Level 1 — Valuation is based on quoted prices in active markets for identical assets and liabilities.
Level 2 —Valuation is determined from quoted prices for similar assets or liabilities in active markets, quoted prices for identical or similar instruments in markets that are not active, or by model-based techniques in which all significant inputs are observable in the market.
Level 3 — Valuation is derived from model-based techniques in which at least one significant input is unobservable and based on the Company’s own estimates about the assumptions that market participants would use to value the asset or liability.
If the only observable inputs are from inactive markets or for transactions which the Company evaluates as “distressed”, the use of Level 1 inputs should be modified by the Company to properly address these factors, or the reliance of such inputs may be limited, with a greater weight attributed to Level 3 inputs.
Segment Reporting
We operate with two principal business segments: homebuilding and financial services.

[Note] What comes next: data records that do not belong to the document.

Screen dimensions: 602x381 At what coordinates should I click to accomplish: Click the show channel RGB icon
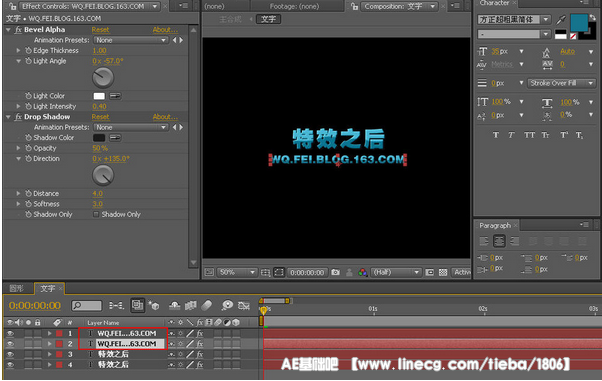(362, 272)
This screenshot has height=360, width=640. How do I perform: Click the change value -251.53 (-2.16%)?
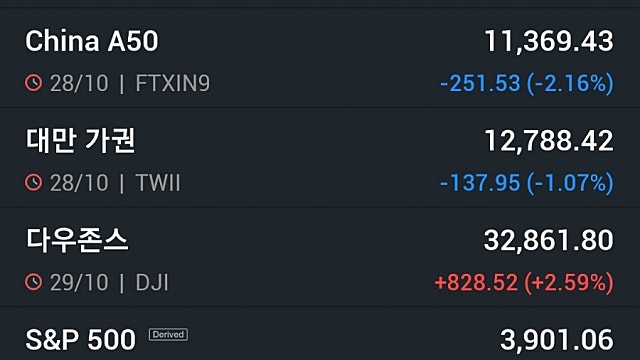(527, 84)
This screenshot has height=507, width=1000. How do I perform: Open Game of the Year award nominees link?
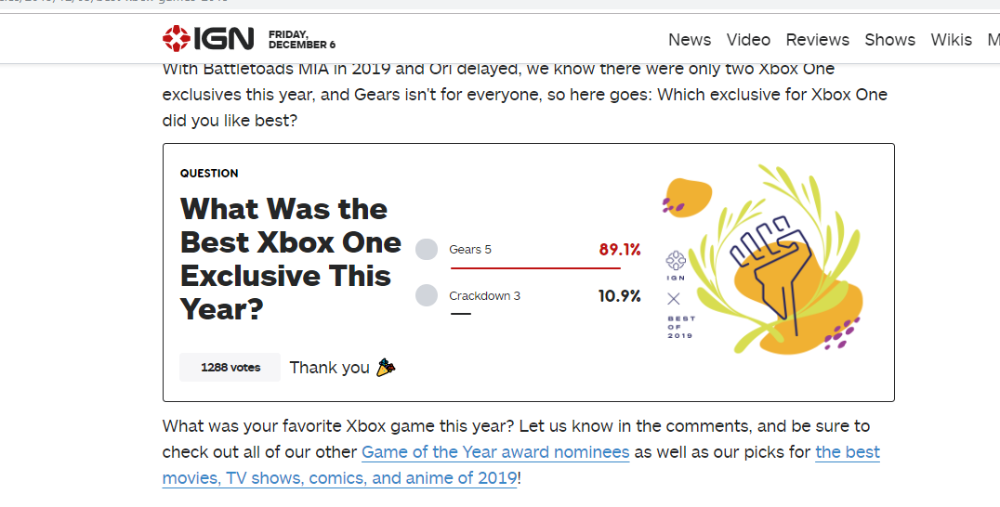(x=495, y=452)
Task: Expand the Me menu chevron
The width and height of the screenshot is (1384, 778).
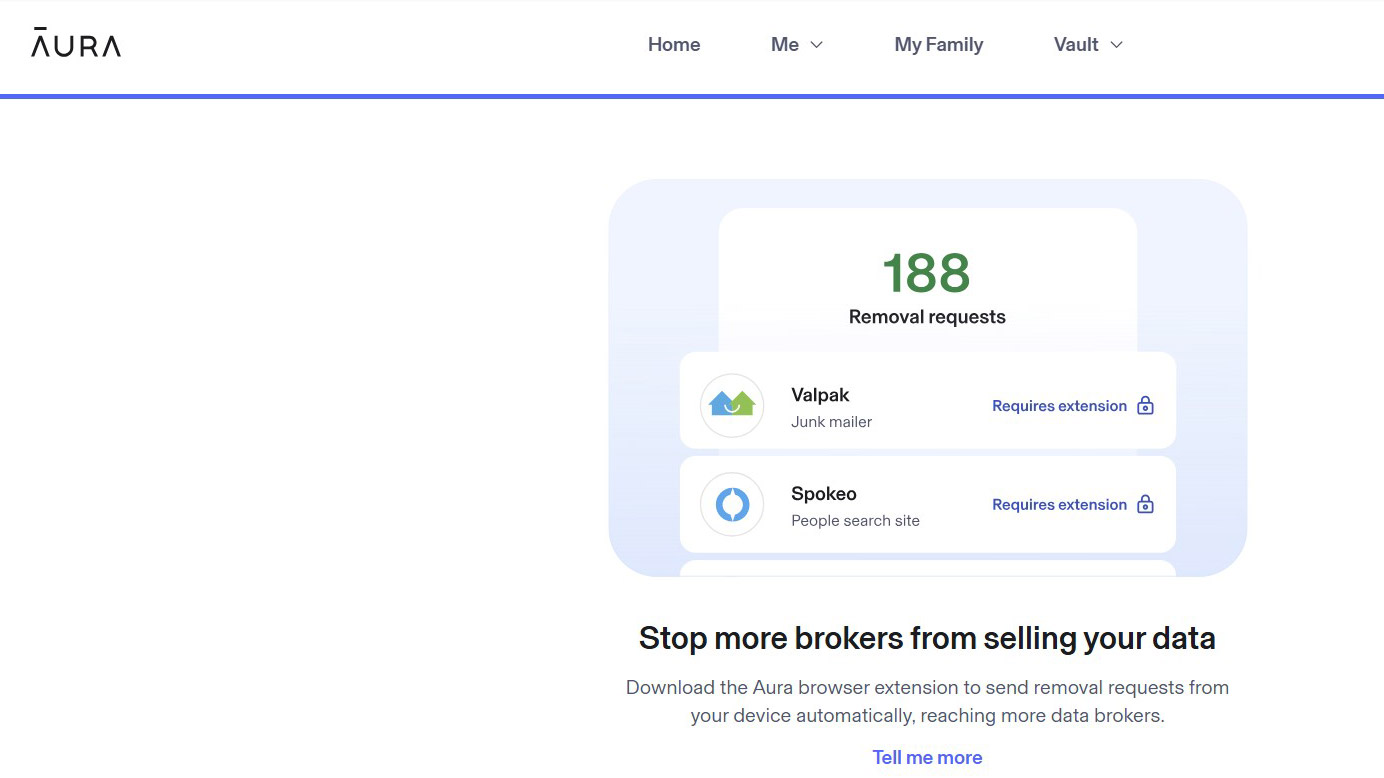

As defined in ASC 280-10, Segment Reporting, we have twelve homebuilding operating segments. The homebuilding segments are engaged in the business of acquiring and developing land, constructing homes, marketing and selling those homes and providing warranty and customer services. We aggregate our homebuilding operating segments into reporting segments based on similar long-term economic characteristics and geographical proximity. Our three reportable homebuilding segments are as follows:
West:           Arizona, California, Colorado and Utah
Central:      Texas and Tennessee
East:           Alabama, Florida, Georgia, Mississippi, North Carolina, and South Carolina

We define our segments based on the way in which internally reported financial information is regularly provided and reviewed by the CODM to analyze financial performance, make decisions, and allocate resources. Our CODM is the chief executive officer. The CODM’s evaluation of the homebuilding segment performance is based on segment home closing revenue, home closing gross profit and gross margin, total gross profit, commissions and other sales costs, general and administrative expenses incurred by or allocated to each segment, including impairments, and operating income. The CODM uses these performance metrics predominantly in the annual budget and forecasting process and considers budget-to-actual variances on a quarterly basis for these measures when making decisions about the allocation of operating and capital resources to each segment. The CODM also uses these data points to assess the performance of each segment by comparing the results of each segment with one another and in determining the compensation of certain employees. The CODM also reviews financial services profits and losses to evaluate the performance of the financial services segment and make decisions about allocation of resources and financial services related product offerings.
Effective January 1, 2025, we realigned our internal organizational structure and resources following continued growth and recent entry into new markets. As a result of the change in our organizational structure, the Tennessee homebuilding operating segment was reclassified from the East reporting segment to the Central reporting segment for the purpose of making operational and resource decisions and assessing financial performance. Prior period balances have been retroactively adjusted to reflect this reclassification.
Each reportable segment follows the same accounting policies described in Note 1, “Business and Summary of Significant Accounting Policies.” Operating results for each segment may not be indicative of the results for such segment had it been an independent, stand-alone entity for the periods presented.